By Sgt. Joshua Syberg
Indiana National Guard Headquarters
Just like every other day, the air was blistering leaving his home town of Brikama, The Gambia, or as they call it, Satey Ba, the “big city.”
Alhagie had only been to the Banjul International Airport a few times before.
Barely 16 miles away was Albreda, a French slave station from 1681 to 1857. During that time, 5,000 of Alhagie’s people were forced onto slave boats bound for the Americas each year.
On that day, however, he flew comfortably over the Atlantic Ocean 3,927 miles to New York City a free Gambian in search of the American dream.
Alhagie found himself blindsided by his new home’s size. After all, New York City has over four times the amount of habitants than his home country of The Gambia.
Luckily for Alhagie, he had two distinct advantages to others who had immigrated to the city. His primary language is English and his uncles had been in the United States since the 1970s.
“It was terrifying,” said Cpl. Alhagie Jaiteh, now a mechanic with the Indiana National Guard’s 638th Aviation Support Battalion. “It was a mix of excitement and a terrifying feeling. Just like any other small town boy who grew up anywhere in the United States trying to move to a big city like New York City. Arriving at JFK from a small town in Africa to a metropolitan city like New York was overwhelming.”
Once he settled into his new home he experienced new demands like budgeting for food and electricity. At 19, he began his new job as a dishwasher making $150 per week. Despite parents who made education a part of his personal identity, going to college wasn’t something he planned to pursue.
“As you start getting older, you learn about all these things,“ Jaiteh said. “You evolve from there, little by little you start to make plans. How can I be better?”
Despite the most common reason people Jaiteh’s age join the National Guard being funding for college, his reason was even more fundamental.
He knew he wanted to attend college, but he was also missing something — a sense of community.
“I thought maybe a policeman or a firefighter but then I came across a National Guard recruiter,” Jaiteh said. “If I live in the United States, I think about how can I be a part of this place? So for me, it was a no brainer.”
Basic training in Fort Jackson, South Carolina taught him a new way of looking at the world around him. Back then, Jaiteh felt that maybe he wasn’t being chosen for leadership roles because of the way he spoke or the color of his skin.
“Looking back at it, it wasn’t this system but my own unconscious bias that was holding me back my limited beliefs,” Jatieh said. “You feel like you don’t have any responsibility to assume leadership roles. Now my thought process is completely different.”
But according to Jaiteh, he also understands that bias and racism can be found anywhere he looks.
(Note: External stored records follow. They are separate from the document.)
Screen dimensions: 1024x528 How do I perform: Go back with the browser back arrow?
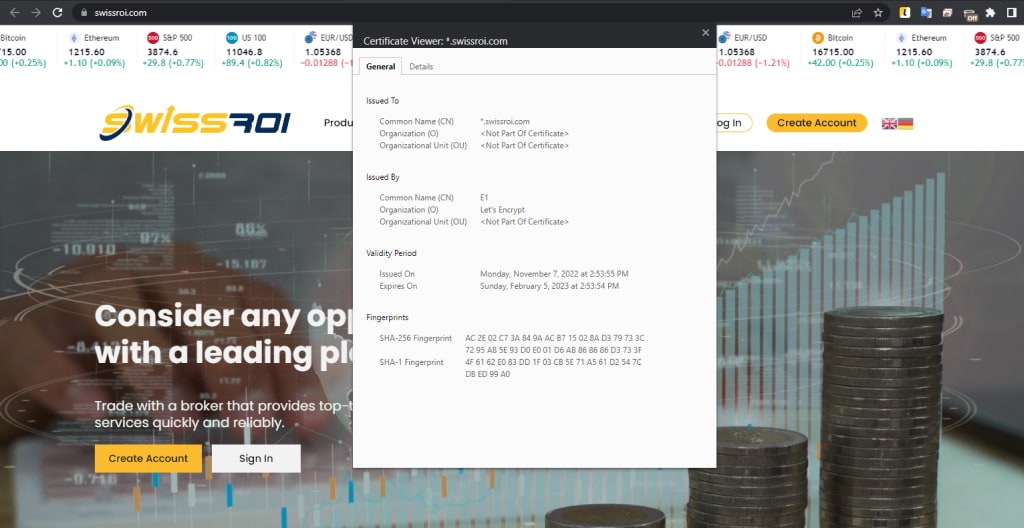(x=14, y=12)
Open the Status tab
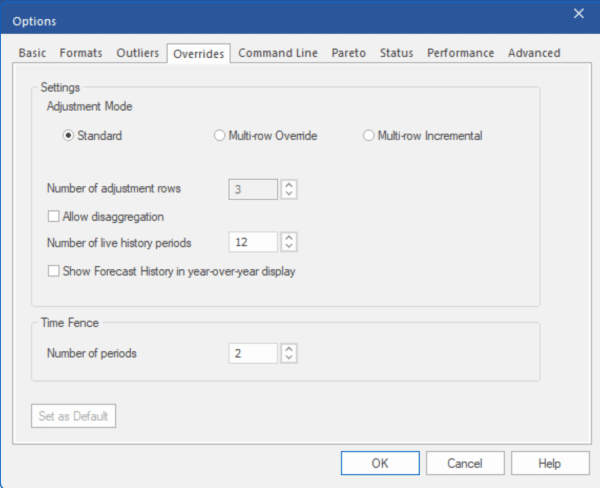 click(396, 53)
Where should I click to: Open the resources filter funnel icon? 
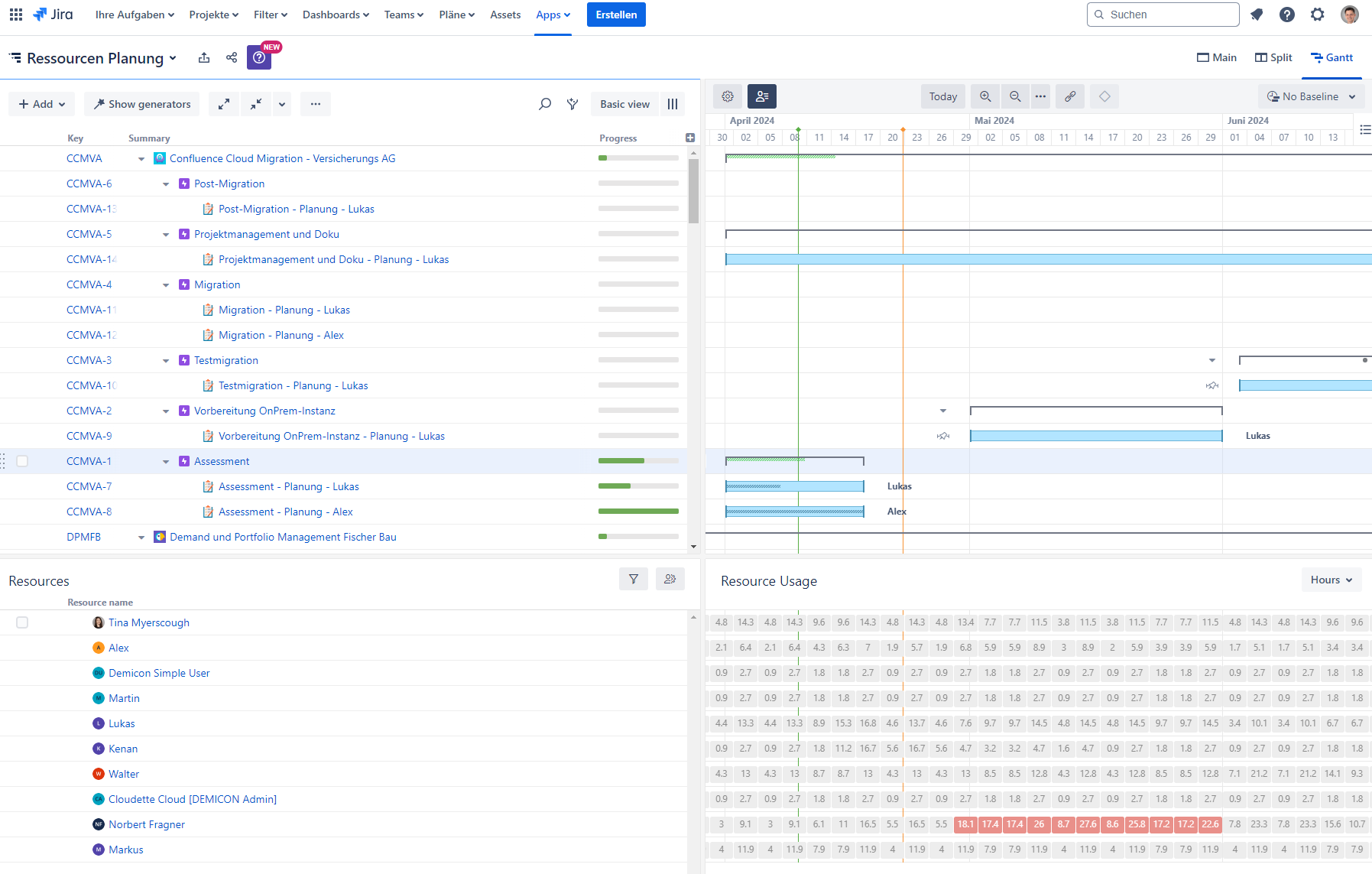pyautogui.click(x=634, y=580)
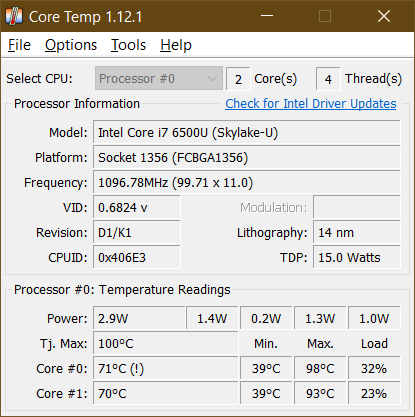Click the VID value 0.6824 v
Image resolution: width=415 pixels, height=417 pixels.
(x=137, y=208)
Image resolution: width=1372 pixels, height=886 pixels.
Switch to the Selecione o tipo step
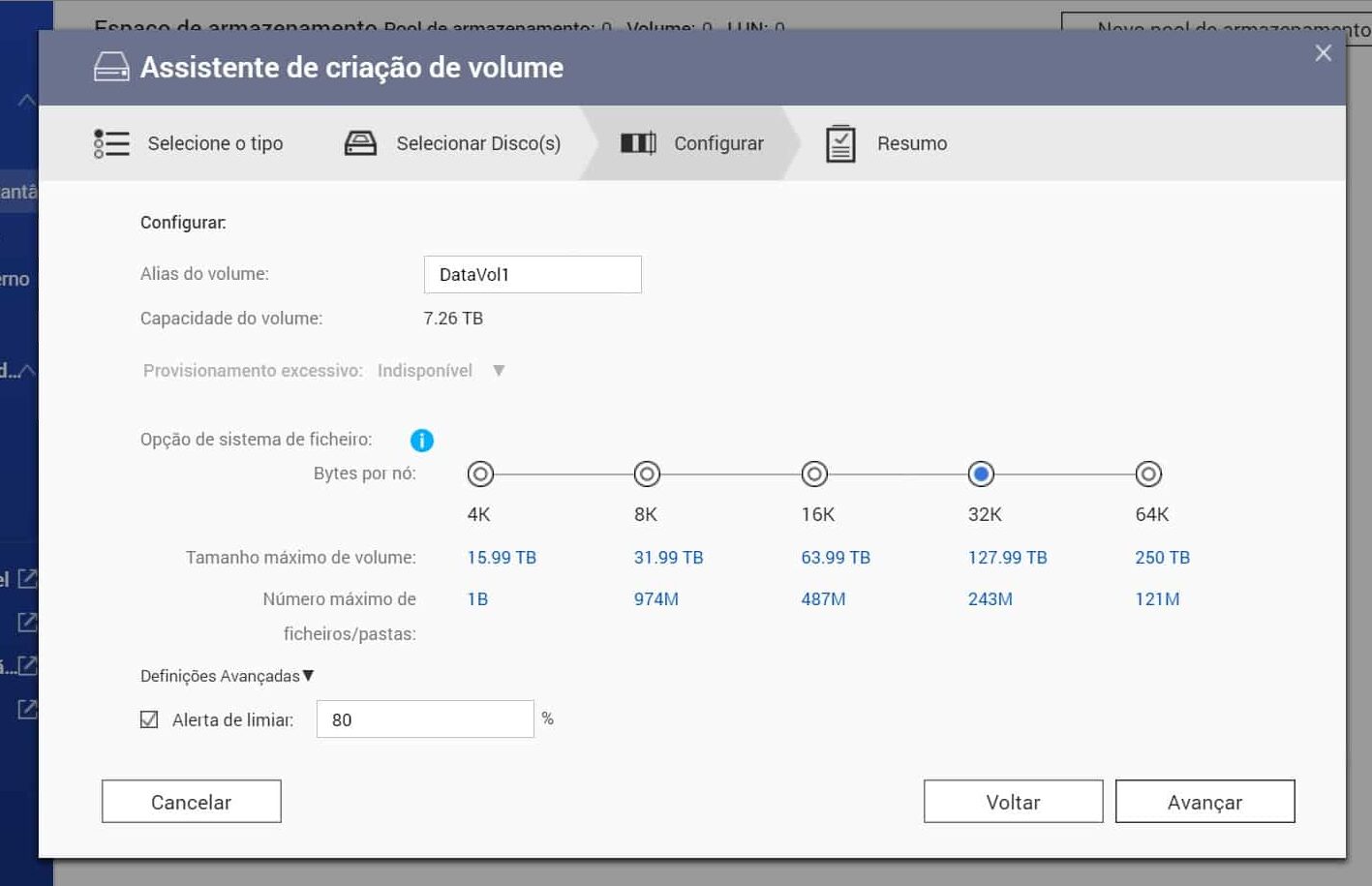click(215, 143)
He recalled one point walking home someone yelled from a passing vehicle, “hey, Kunta Kinte.” Kunta Kinte, who coincidentally was also from The Gambia, was the main protagonist portrayed by LeVar Burton on “Roots,” a miniseries from 1977 based on Alex Haley’s family history during the slavery in the United States.
“I was like, wait a minute,” Jaiteh said. “Kunta Kinte was a handsome fellow. So I must take that as a compliment.”
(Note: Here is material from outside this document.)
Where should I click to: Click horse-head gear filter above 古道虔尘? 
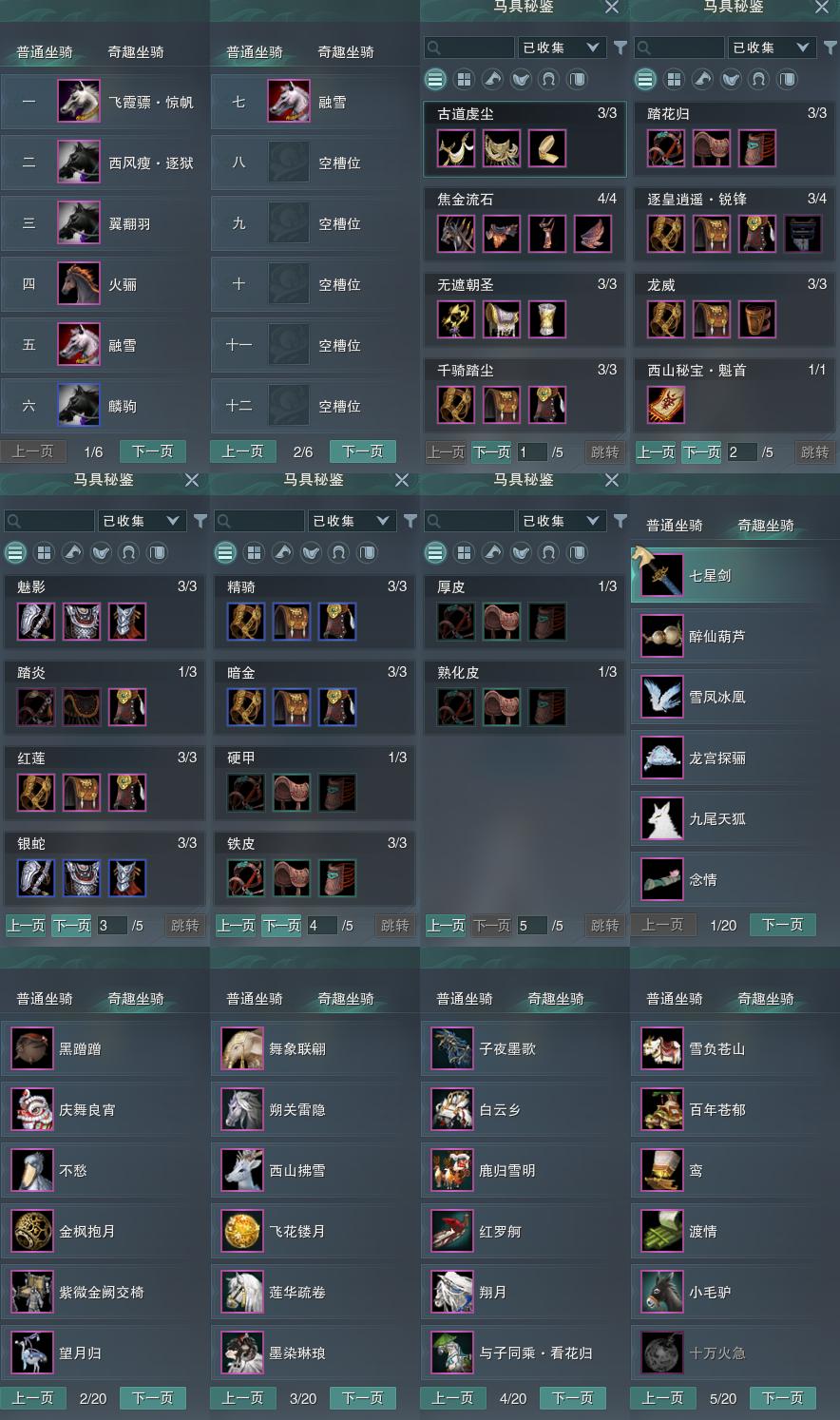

Despite the passerby’s attempt to hurt him, Jaiteh’s way of twisting racism continues to be one of his superpowers.
His other superpower — pure grit.
After completing basic training he set his sights on the computer science program at Purdue University.
Unfortunately, the way ahead isn’t always what we plan. Soon after arriving in Indiana, Jatieh learned that he would be deploying to the Middle East. Leaving his home once again for foreign lands.
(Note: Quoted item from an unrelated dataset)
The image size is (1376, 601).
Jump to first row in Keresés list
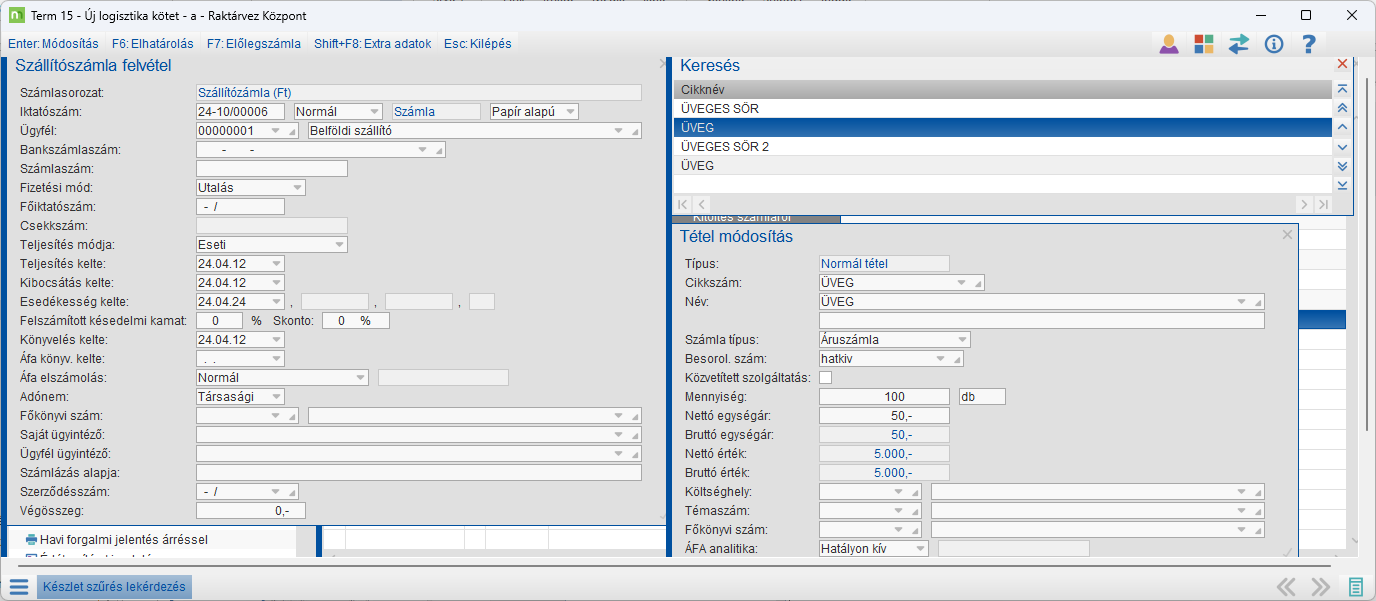tap(1342, 90)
To his unit’s surprise, his response — “lets go!”
“Cpl. Jaiteh is an asset to the Aviation Support Battalion,” said Lt. Col. David E. Eaton, 638th ASB commander. “His resolve and determination present a solid example to those around him. He embodies what is possible to accomplish in the Indiana Army National Guard.”
Using his powers of grit after his deployment, he hit the ground running back into his studies at Purdue.
“I study about 10 to 13 hours a day,” Jaiteh said. “I go get my food for the day, come upstairs to my dorm and crack coding problems. Even when I was deployed I took about half a semester worth of classes. I was just determined.”
Jaiteh’s dedication to his craft didn’t go unnoticed.
Now a junior at Purdue, he’s on his way to Microsoft.
Jaiteh, who now resides in West Lafayette, Indiana, applied for an internship with the tech giant and out of 25,000 applicants only roughly 2 percent are selected. He was one of them.
Jatieh father, who pushed him fiercely to be educated, couldn’t be happier.
“He gives in 100 percent,” said Bubacarr Jaiteh, Alhagie’s father who still lives in Brikama. “More than anything he does, he never plays the victim mindset and I’m always proud of him for that.”
Jaiteh takes the lessons he’s learned to push his fellow soldiers to pursue higher education and above all — become the best versions of themselves.